Sabem aquela contagem regressiva que antecede o lançamento de todo foguete moderno? 5,4,3… Não foi a Nasa que inventou, foi Fritz Lang que criou esse recurso para aumentar o suspense em seu filme, rodado nos estúdios da UFA, em Berlim. No ano de 1928. Em uma época em que não existiam nem aviões a jato, o cineasta alemão queria mostrar uma viagem a Lua com o maior realismo possível. Para isso ele contratou a consultoria do cientista Herman Oberth, que era um dos maiores especialistas em foguetes da época.

O filme é um melodrama, que envolve um triângulo amoroso durante uma viagem ao espaço. Mas os detalhes técnicos ainda impressionam, noventa anos depois. O enorme foguete, de três estágios, é montado verticalmente em um grande hangar. E se desloca sobre uma plataforma móvel até o local do lançamento. Exatamente como o Saturno 5, que lançou a Apollo 11 em 1969, quarenta anos depois. E a separação dos vários estágios, durante a subida, é exatamente como acontece hoje em dia, nos foguetes modernos.

Mas Lang pagou um preço caro pelo realismo do seu filme.
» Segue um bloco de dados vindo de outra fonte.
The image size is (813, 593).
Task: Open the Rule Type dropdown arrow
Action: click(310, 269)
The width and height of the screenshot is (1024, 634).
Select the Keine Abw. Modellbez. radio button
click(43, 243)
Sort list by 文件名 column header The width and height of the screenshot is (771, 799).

Quando Hitler subiu ao poder sua polícia secreta, a Gestapo, mandou confiscar todas as cópias do filme. Por acreditar que ele revelava os segredos da tecnologia de foguetes da Alemanha. Tecnologia que foi usada para criar o míssil balístico V-2, usado para bombardear a Inglaterra. Até o belo modelo da espaçonave Friede foi confiscado e destruído durante a guerra.

E durante décadas os amantes do cinema só conheceram uma versão reduzida de “A Mulher na Lua”. Uma versão editada para 1 hora e 60 minutos, distribuída nos Estados Unidos. Lang morreu em 1976, depois de fazer muitos filmes coloridos em Hollywood. Ele fugiu da Alemanha antes da guerra e foi morar em Los Angeles. Mas continuou a inspirar novas gerações de cineastas. Em “O Tigre da Índia”, de 1959, ele colocou a atriz Debra Paget para dançar seminua, encantando uma cobra, em uma cena que inspirou a sequência com a dançarina de Orion no filme piloto de “Jornada nas Estrelas”.
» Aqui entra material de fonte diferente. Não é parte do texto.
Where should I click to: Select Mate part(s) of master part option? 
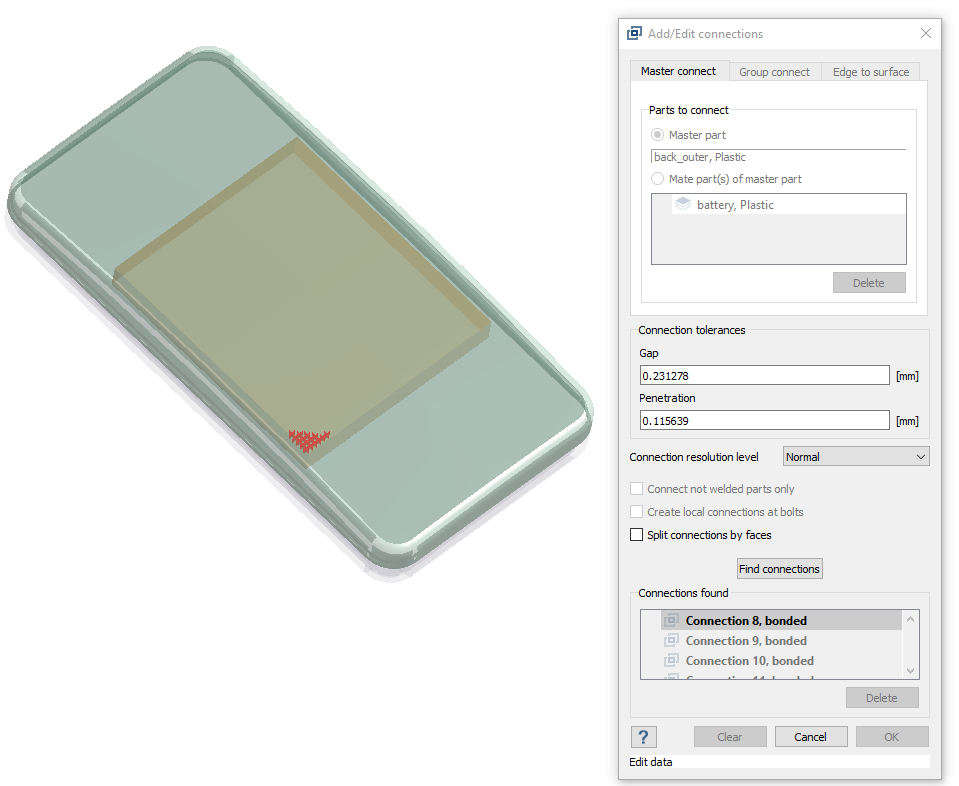657,179
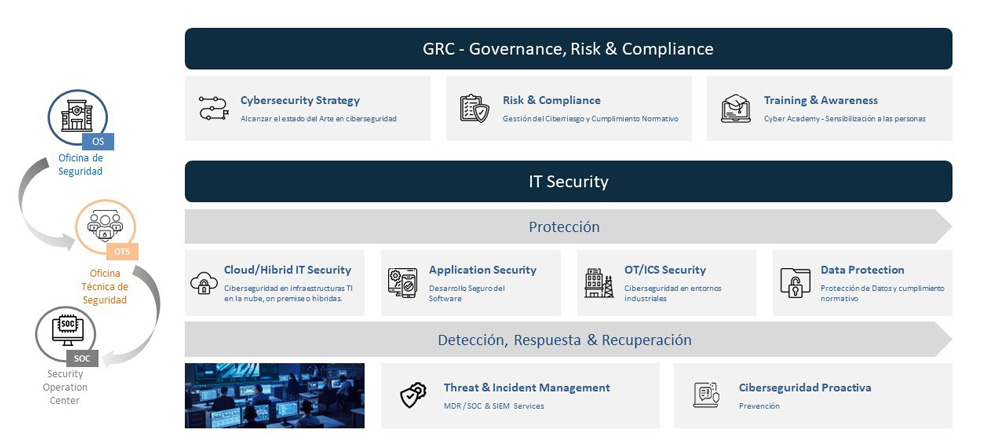Click the Protección arrow banner

point(565,227)
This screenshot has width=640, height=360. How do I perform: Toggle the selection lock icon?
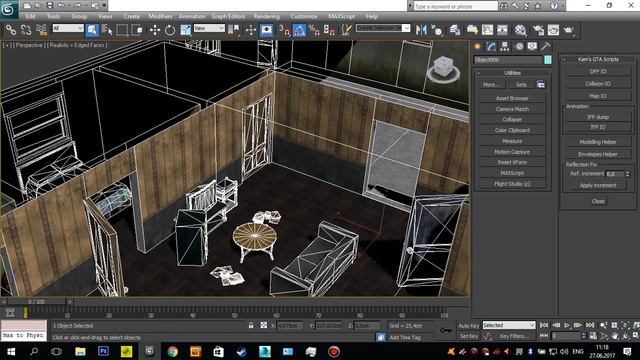click(x=251, y=325)
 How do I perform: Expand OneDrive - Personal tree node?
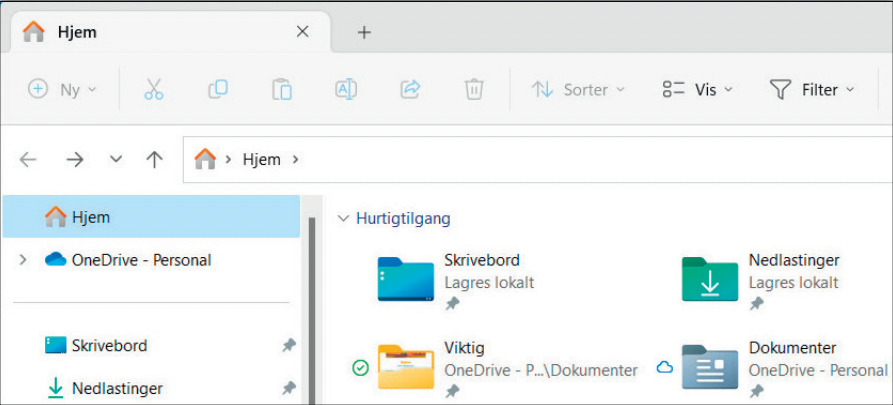[23, 260]
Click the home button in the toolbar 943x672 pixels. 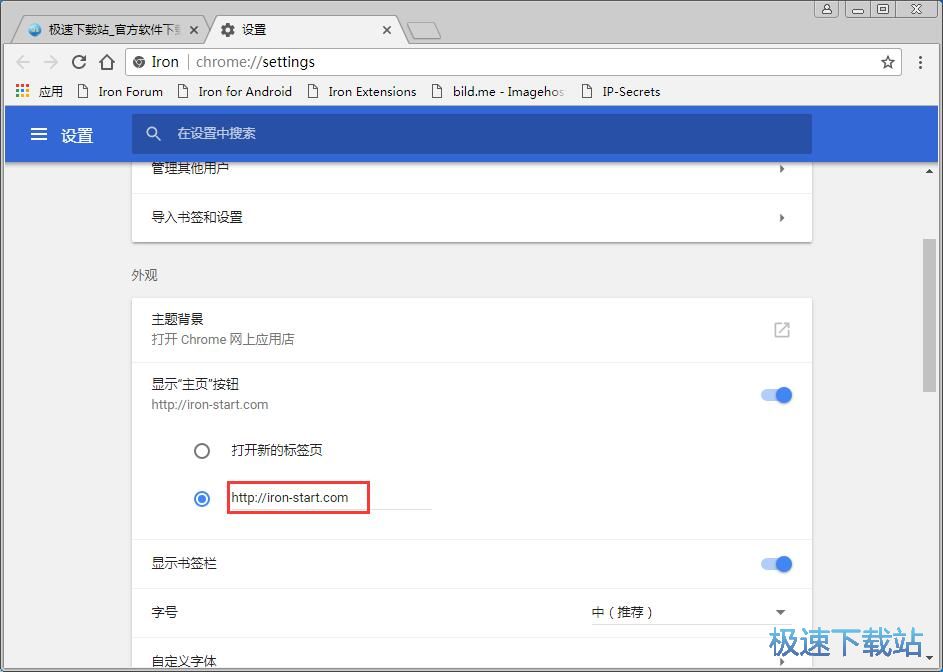click(x=107, y=61)
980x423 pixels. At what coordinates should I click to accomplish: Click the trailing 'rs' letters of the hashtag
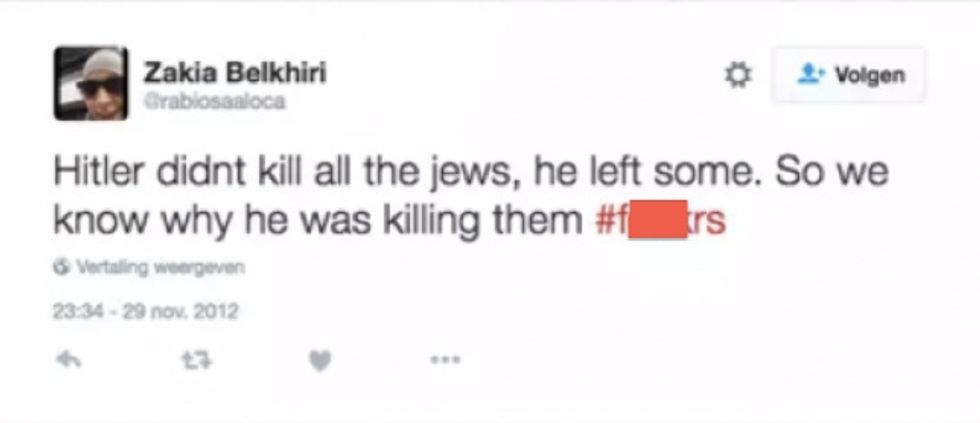[x=710, y=222]
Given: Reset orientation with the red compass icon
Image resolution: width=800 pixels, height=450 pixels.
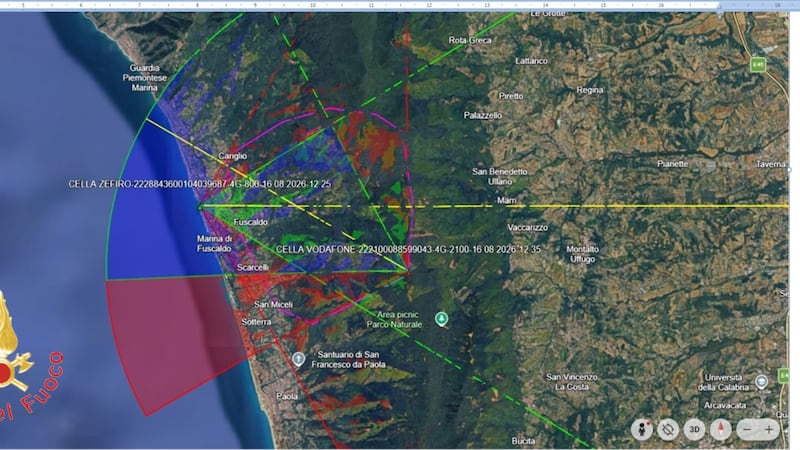Looking at the screenshot, I should [x=721, y=430].
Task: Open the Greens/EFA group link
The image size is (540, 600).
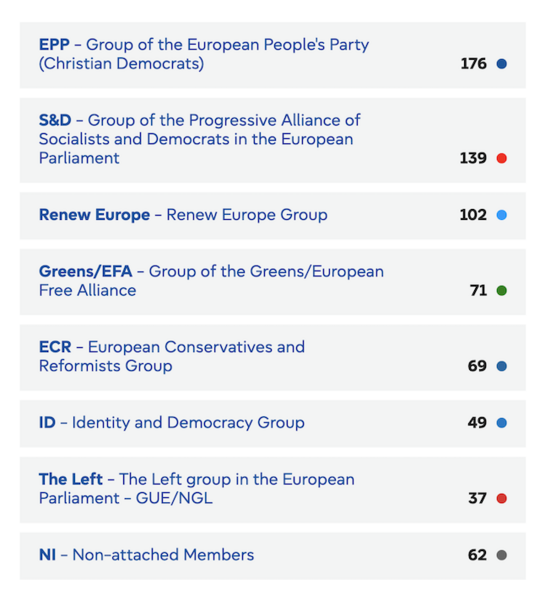Action: pyautogui.click(x=211, y=281)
E Debra Paget acabou sendo a segunda mulher a ir a Lua no cinema, na adaptação de “Da Terra a Lua”, do americano Byron Haskin, filmada em 1958. Quanto ao filme pioneiro, de 1928, ele acabou sobrevivendo à censura nazista. As partes cortadas foram recuperadas e a versão original, com 2 horas e 40 minutos, está disponível no YouTube. Para servir de inspiração aos cineastas do futuro.

Na vida real as viagens ao espaço não foram tão românticas quanto nos sonhos de Fritz Lang, mas foram bem dramáticas como mostra o documentário russo “Gagarin: O Primeiro no Espaço” do diretor Pavel Parkhomenko. O filme reconstitui a trajetória do primeiro astronauta da vida real, Iuri Gagarin, que entrou para a história ao orbitar a Terra em 12 de abril de 1961. A reconstituição espetacular do voo da Vostok 1 também está disponível no YouTube.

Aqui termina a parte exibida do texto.